[Text shown]

Comment 72993

By Shempatolla (registered) - website | Posted January 12, 2012 at 10:21:54 in reply to Comment 72310

I have to take umbrage at your statement that police or firefighters don't require post secondary education and that its somehow specious to lump teachers in with them. Try getting hired by a police or fire department today with a grade 12 diploma. See what happens.

I've been a professional firefighter for the City of Toronto for 22 years. To get hired on that job when I applied 23 years ago my post secondary education of degrees in Military History and Religion went a long way. Today the trend is toward hiring candidates with techincal degrees or diplomas in fire science and firefighting from universities and colleges. The techincal, practical, and theoretical knowledge required to complete these programs and indeed work as a firefighter today is vast and complex.

It is incredibly competitive and kids that spend two or three years in these programs spending tens of thousands of dollars are not guaranteed a job when they graduate. They must compete for a job with thousands of other applicants from across the country usually. I'm not sure many other professions in the private sector can say that.

Once hired, the training and education does not stop. Advances in building technologies, automotive technologies, medical technologies require firefighters to be constantly training, upgrading our skill set, passing certification requirements on a yearly basis. The myth that we sit around drinking coffee, eating and watching tv is just that .... a myth. Do those things happen? Yep. We essentially "live" in our workplace. Again other than maybe ER doctors and nurses I'm not sure many other people can say that.

It is incredibly frustrating as a person who has spent most of my adult life protecting the people and property of a community from harm and intervening sometimes at great risk to my person to do so, to read and listen to the attacks on what I do and how I'm compensated by people who are largely ignorant of how skilled firefighters are and need to be, what they do on a daily basis, and how fire departments work in general.

A straw poll in any firehall in any large city in Canada will find that firefighters have backgrounds in trades, education, the military, medicine etc. Unlike most occupations firefighters in general (but not always) are drawn to the job out of a desire to serve. In other words it's not just a job.

[/Text shown]
[Source material]

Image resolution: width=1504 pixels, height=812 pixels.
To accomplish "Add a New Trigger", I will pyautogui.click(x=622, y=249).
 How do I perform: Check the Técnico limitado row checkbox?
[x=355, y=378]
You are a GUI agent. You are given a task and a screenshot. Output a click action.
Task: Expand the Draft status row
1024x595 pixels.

[/Source material]
[Source material]

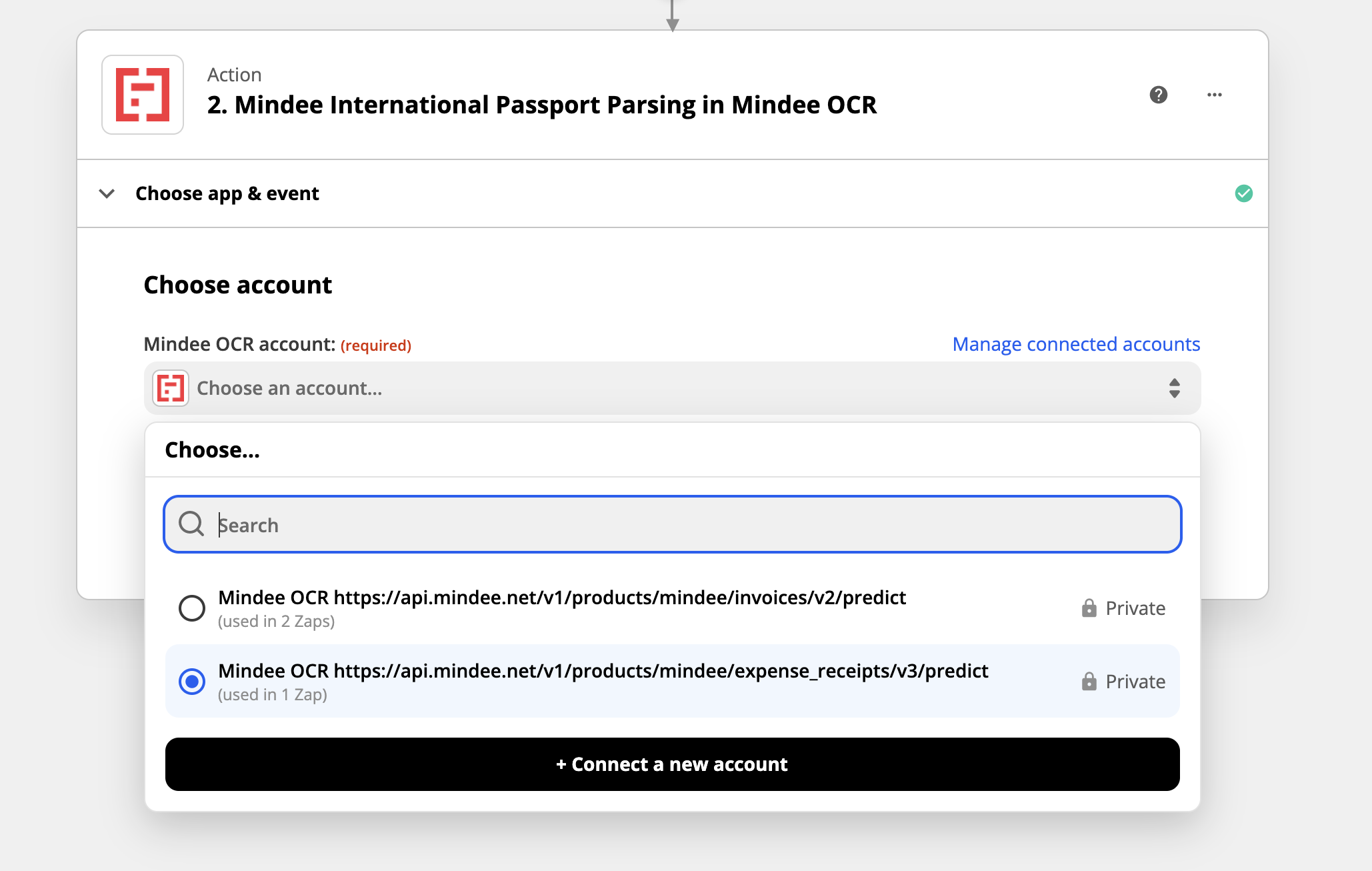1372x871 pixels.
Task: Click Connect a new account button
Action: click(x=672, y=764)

[/Source material]

What this exercise asks:
[1] Can you reproduce, word for word, the stretch of the firefighting comment from "I have to take" through "See what happens."?
[2] Answer these questions from the firefighting comment:
(a) How many years has the writer been a professional firefighter for the City of Toronto?
(b) In what subjects were the writer's degrees?
(c) What draws firefighters in general to the job?
[3] How would the firefighting comment go on after its final sentence? Write the next part.

Activity answers:
[1]
I have to take umbrage at your statement that police or firefighters don't require post secondary education and that its somehow specious to lump teachers in with them. Try getting hired by a police or fire department today with a grade 12 diploma. See what happens.

[2]
(a) 22 years.
(b) Military History and Religion.
(c) A desire to serve.

[3]
These attacks usually come from people in the private sector who are applying a business model to a public service that has no basis in business what so ever. The Sue Ann Levy's of the world just don't get that firefighters, police officers, paramedics et al... ARE NOT PRODUCTION workers. We don't make anything. We don't get paid to make anything. We are not there to add to the revenue stream of a municipality's bottom line. (True police do contribute through issuing citations, but that is not their prime reason for being.)

At the root of it. I get paid to show up and if necessary implement the training and skills that I have. A good day for the community is when my truck doesn't roll out of the hall. ( Which in citities like Hamilton and Toronto almost never happens).

To lump firefighters and police in with say janitorial staff, parks and recreation, sanitation workers, etc to me is specious. I would never minimize or make light of the work of those other jobs or the people that do them but to compare them and and generalize us as all public sector workers, with low skill sets, and holding jobs for life that could be privatized is a joke.

Try privatizing a police or fire service and paying the people that do that work "a living wage" and see what happens. It's actually been tried in several U.S. communities by a company called Rural Metro who basically sold these cities a "monorail". It's been an abject failure and most of those communities ended up rehiring their professional public saftey workers.

I am also a taxpayer and a business owner, so I have absolutely no problem with cities getting their finances in order. But to simply point fingers at public sector workers as the root cause of fiscal challenges is the cowards way out and disingenuous to the people that keep cities running.